January 2015 Economic Indicators
Melanie Garza - Director of Operations
Private Construction Spending Stalls
Throughout 2014, private construction was lack luster, with a total growth rate just 2% over 2013. However, some industries including commercial, office and manufacturing saw significant gains, over the course of the past 12 months. According to the U.S. Department of Commerce, private construction spending in November grew just 0.3%, while many industries noted a mild set back. Total private construction reported was $697.7 billion.
Construction spending for office and commercial fell -1.7% in December, following a drop of -1.9% in November. However, these numbers are 14.7% and 8.4% higher than figures for 2013. Manufacturing investment posed no change in November, but has surged 21% over the past 12 months. Healthcare spending took a hit at -4.4% spending in November and is showing an annual decline of -7.5%.
2014 Hiring Surges
2014 proved to be a strong year for hiring, in fact, the U.S. jobless rate fell to 5.6% in 2014; a rate not seen since 2000. The economy added 2.53 million non-farm payroll jobs in 2014, representing 1.9% net employment growth. Job gains occurred in professional and business services, construction, food services, health care, and manufacturing.
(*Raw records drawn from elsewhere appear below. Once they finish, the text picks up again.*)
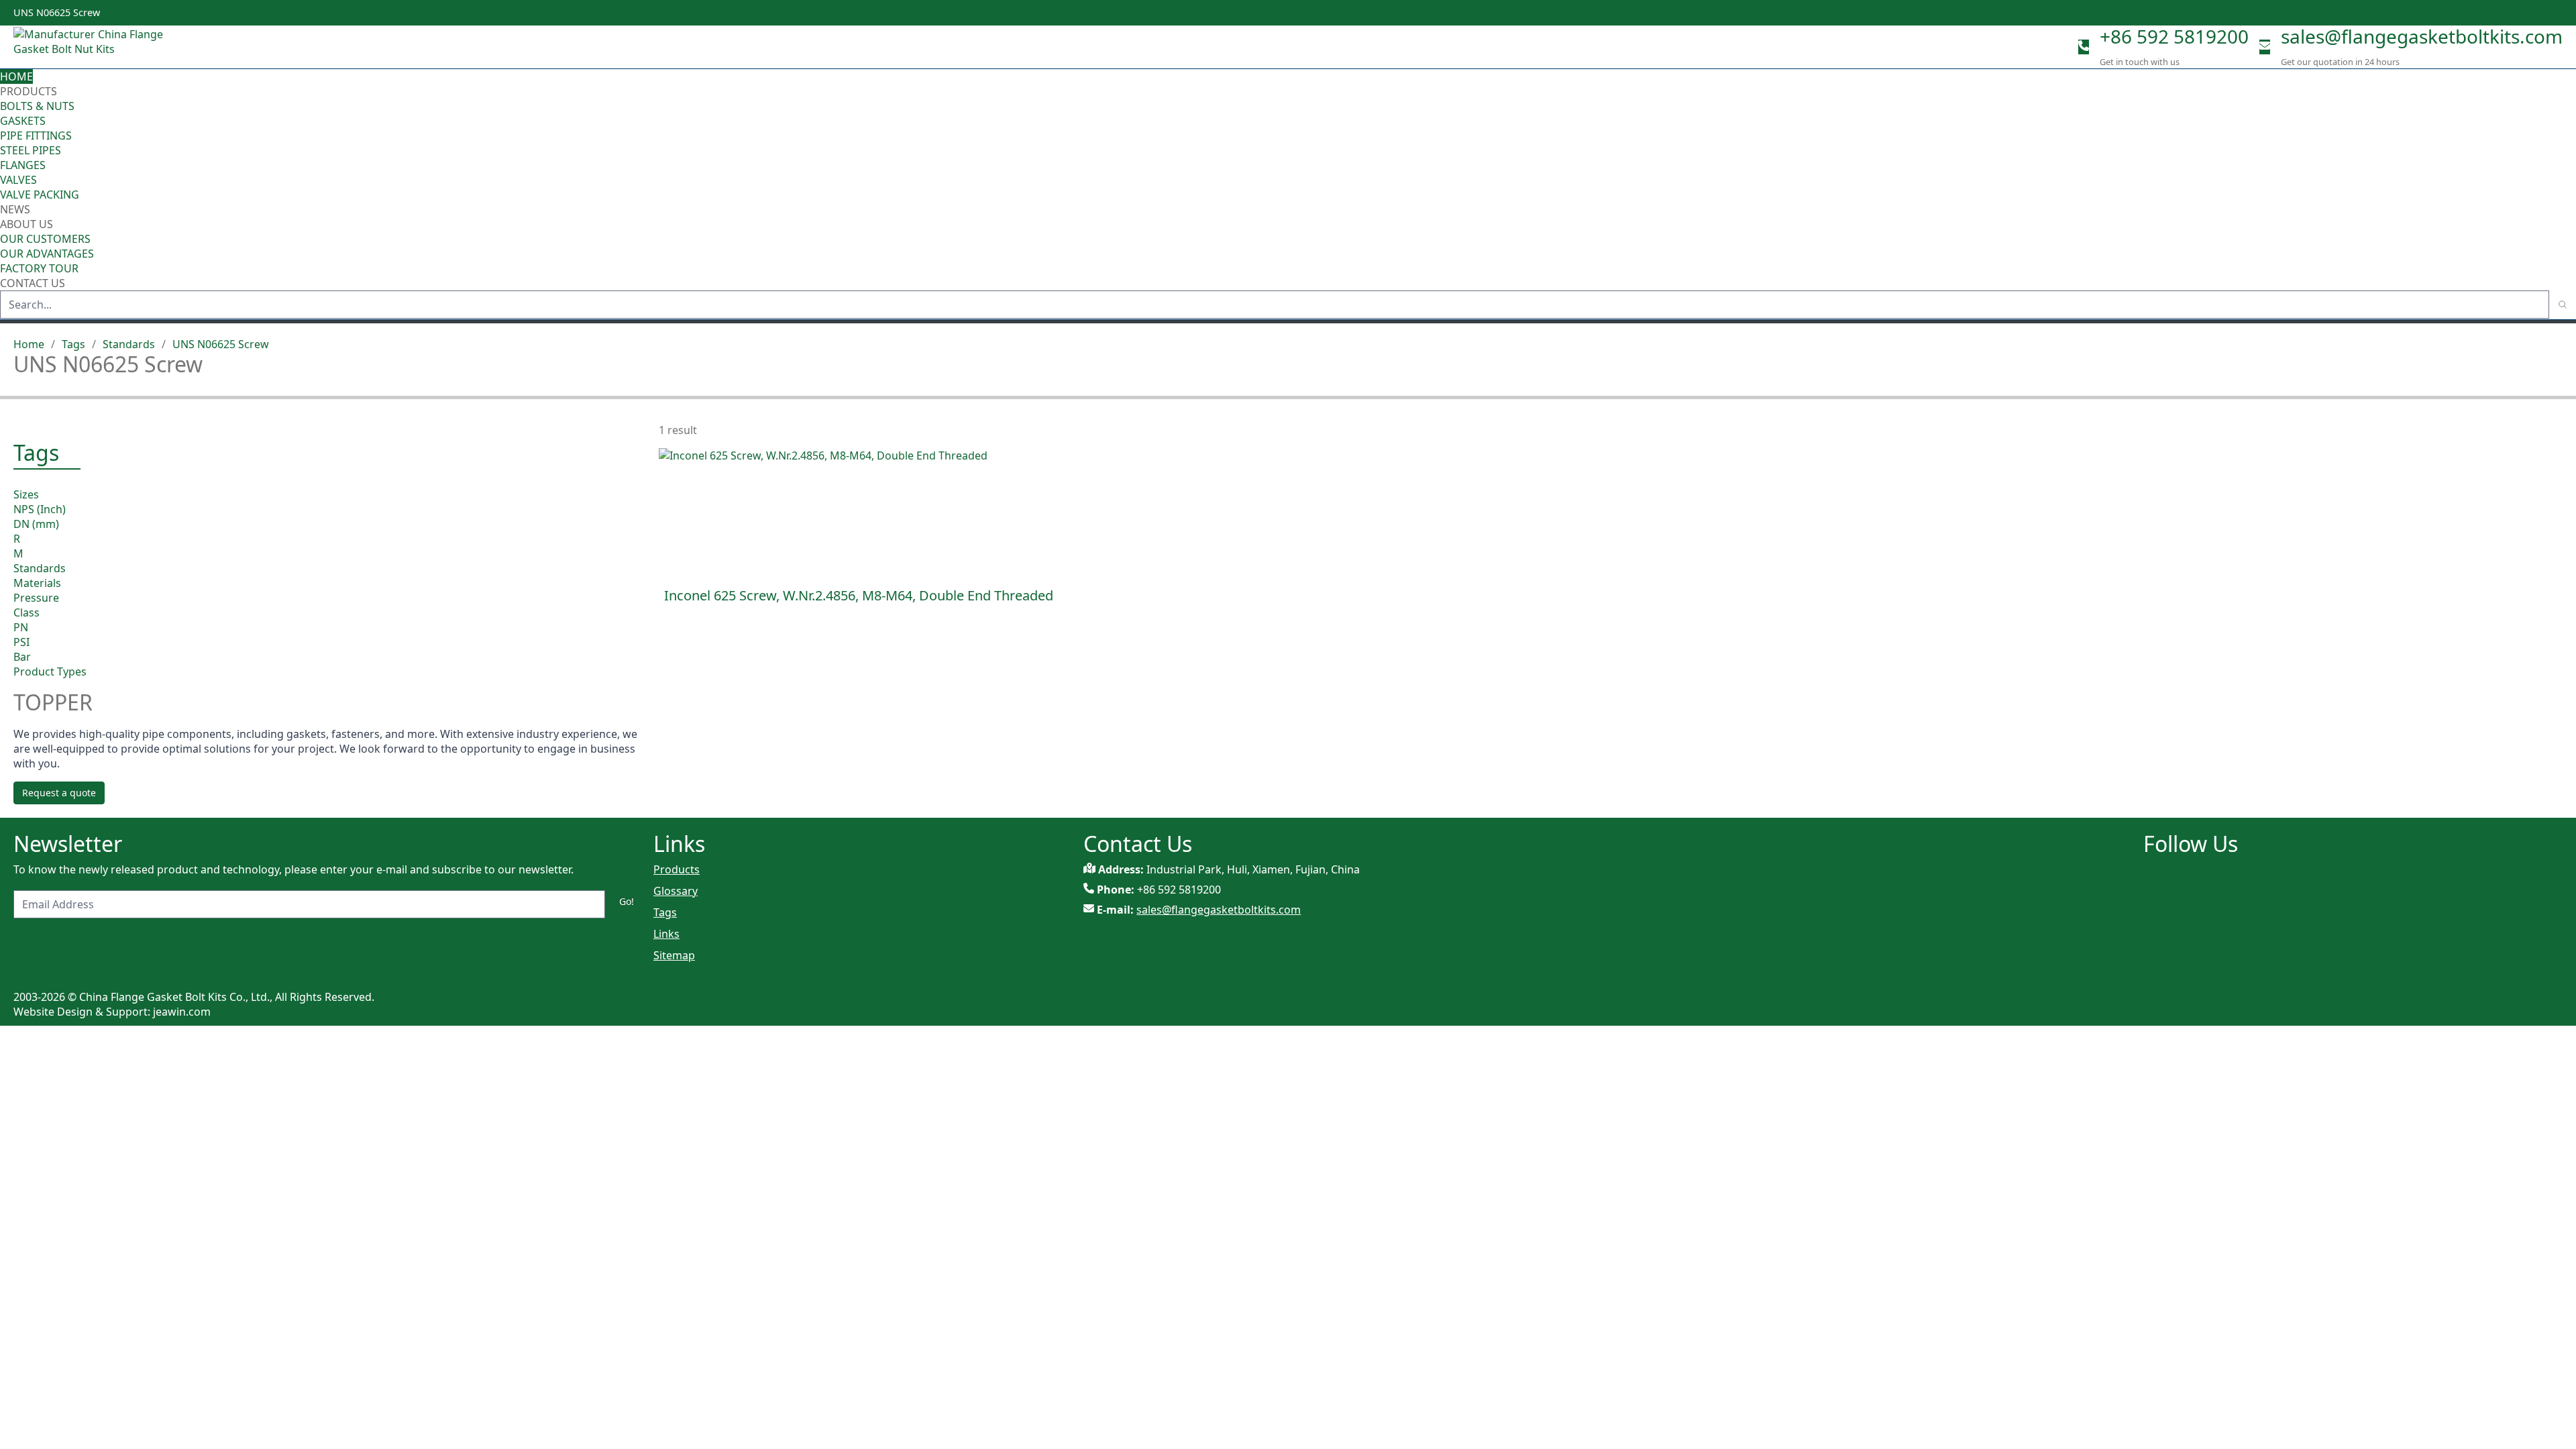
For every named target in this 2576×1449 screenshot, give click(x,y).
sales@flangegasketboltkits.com (2422, 36)
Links (666, 933)
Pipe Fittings (36, 135)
Monthly job gains in professional and business services rose on average 62,000 jobs/per month last year, dropping the unemployment from 2.9% to 2.7% in 2014. In December, 62,000 new construction jobs were added, a figure well above previous months. Total construction unemployment fell from 12.1% in 2013, to 9.3% in 2014. In 2013, manufacturing added an average of 16,000 jobs per month compared with the average of 7,000 jobs per month, in 2013. Employment growth in healthcare grew from an average of 17,000 jobs per month in 2013, to 26,000 new jobs per month in 2014. In December, healthcare added a record 34,000 new jobs.